Les autres caractéristiques de l’instrument ont été choisies en accord avec Airbus Defence and Space dans le but de maximiser le SNR tout en gardant une contrainte sur la technologie utilisée et son coût.

Figure2.9 – Radiances dans l’infrarouge thermique mesurées en sortie de l’atmosphère, et comparaison avec les radiances prévues par la loi du corps noir pour diverses températures (courbes en pointillées). Les principaux absorbants d’une bande sont également donnés. D’après les données de l’instrument IRIS distribué par le Goddard EOS Distributed Active Archive Center (DAAC) et Hanel et al. (1971).

Le rayonnement infrarouge thermique, dans la bande spectrale de GEO TIR, est émis, suivant la loi de Planck, par la surface terrestre et l’atmosphère. Ce rayonnement traverse l’atmosphère en interagissant principalement avec l’ozone et atteint l’instrument à bord du satellite. L’avantage de la mesure du rayonnement, dans cette bande spectrale, est d’être très sensible aux concentrations d’ozone dans la basse troposphère jusque dans la stratosphère. De plus, l’émission thermique ayant lieu également la nuit nous permet ainsi de réaliser des mesures en continu, jour et nuit.
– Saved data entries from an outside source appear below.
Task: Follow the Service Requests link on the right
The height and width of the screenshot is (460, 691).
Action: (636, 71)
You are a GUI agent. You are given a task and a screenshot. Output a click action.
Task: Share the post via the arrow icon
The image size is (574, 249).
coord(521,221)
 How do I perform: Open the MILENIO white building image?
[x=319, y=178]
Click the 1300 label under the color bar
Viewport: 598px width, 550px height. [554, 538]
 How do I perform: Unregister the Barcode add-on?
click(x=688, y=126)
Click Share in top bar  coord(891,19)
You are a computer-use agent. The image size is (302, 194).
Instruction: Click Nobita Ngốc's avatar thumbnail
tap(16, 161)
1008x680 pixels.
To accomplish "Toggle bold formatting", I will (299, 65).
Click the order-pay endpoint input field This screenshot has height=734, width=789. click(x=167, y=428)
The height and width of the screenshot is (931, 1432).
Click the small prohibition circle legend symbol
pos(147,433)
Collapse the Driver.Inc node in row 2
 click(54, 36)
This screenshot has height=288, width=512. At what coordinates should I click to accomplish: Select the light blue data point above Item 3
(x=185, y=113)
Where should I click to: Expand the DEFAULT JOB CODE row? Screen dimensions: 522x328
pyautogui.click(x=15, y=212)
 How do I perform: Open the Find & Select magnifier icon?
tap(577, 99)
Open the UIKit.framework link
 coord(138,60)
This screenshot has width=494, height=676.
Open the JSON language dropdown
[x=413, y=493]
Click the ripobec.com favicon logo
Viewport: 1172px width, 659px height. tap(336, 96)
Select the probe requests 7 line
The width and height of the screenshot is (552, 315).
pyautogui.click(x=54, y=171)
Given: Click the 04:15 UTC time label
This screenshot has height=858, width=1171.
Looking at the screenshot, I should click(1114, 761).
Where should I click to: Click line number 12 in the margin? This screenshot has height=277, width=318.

Ces mesures sont cependant peu sensibles aux basses couches de l’atmosphère (cf. section 3.2.3.1), il est ainsi difficile de mesurer uniquement avec cette bande l’ozone proche de la surface (pour la qualité de l’air), même en bénéficiant

de conditions particulières, de très fort gradient thermique par exemple.

2.4.2 Caractéristiques du spectromètre visible

On trouvera dans le tableau 2.2 les caractéristiques spectrales de l’instrument GEO VIS. La bande spectrale a été choisie ici aussi de manière à maximiser l’information en ozone, en sélectionnant la bande dans le visible où la section efficace de l’ozone est maximum (cf. Fig. 2.6). Dans cette bande aussi la mesure est contaminée par la présence d’autres espèces chimiques, et ce d’autant plus que ces dernières forment un continuum dans la bande étudiée (par exemple, H2O et NO2), on ne peut donc pas les filtrer en utilisant des micro-fenêtres. Il nous faudra ainsi connaître les concentrations de ces espèces chimiques contaminantes de manière la plus précise possible, afin de décontaminer la mesure et ainsi extraire, à partir du spectre mesuré, le maximum d’information sur le profil d’ozone (cf. section 2.5).

Table2.2 – Configuration instrumentale du spectromètre visible.

Bande spectrale 520 – 650 nm

Résolution d’échantillonnage spectrale 0,3 nm

Résolution spectrale FWHM 1,2 nm

σSN R : coefficient a -5,83 nm−1

σSN R : coefficient b 5 616 (sans dimension)

L’instrument GEO VIS utilise la bande visible dans le but d’obtenir, lors de la me- sure, de l’information provenant de la surface. En effet, l’atmosphère (lorsqu’il n’y a pas de nuages) est transparente au rayonnement visible. Le soleil émet le rayonnement visible qui va traverser l’atmosphère, être réfléchi à la surface de la Terre, puis re-traverser l’atmo- sphère et atteindre l’instrument à bord du satellite. Tout au long de son parcours à travers l’atmosphère le rayonnement visible va interagir avec l’ozone (et avec les autres espèces chimiques contaminantes), ainsi ce rayonnement est en partie sensible aux concentrations d’ozone à la surface de la Terre (cf. section 3.2.3.1).